Euripides was a brilliant and powerful innovator within the traditional framework of Attic drama.

The four tragedies collected in this volume all focus on a central character, once powerful, brought down by betrayal, jealousy, guilt, and hatred. The first playwright to depict suffering without reference to the gods, Euripides (484-407 BC) made his characters speak in human terms and face the consequences of their actions. In Medea, a woman rejected by her lover takes hideous revenge by murdering the children they both love, and Hecabe depicts the former queen of Troy, driven mad by the prospect of her daughter's sacrifice to Achilles. Electra portrays a young woman planning to avenge the brutal death of her father at the hands of her mother, while in Heracles the hero seeks vengeance against the evil king who has caused bloodshed in his family.

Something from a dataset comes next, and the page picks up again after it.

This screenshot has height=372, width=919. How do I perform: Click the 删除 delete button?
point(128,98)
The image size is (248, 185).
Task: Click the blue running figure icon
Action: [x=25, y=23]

Philip Vellacott's lucid translation is accompanied by an introduction, which discusses the literary background of Classical Athens and examines the distinction between instinctive and civilized behavior.

About the Author

Euripides was an Athenian born in 484BC. A member of a family of considerable rank, he disliked performing the public duties expected of him, preferring a life of introspection. He was not a popular figure, and at some point (and for a reason unknown) he went into voluntary exile at the court of Archelaus, King of Macedon. He died c. 407 BC and is thought to have written around ninety-two plays, of which seventeen survive.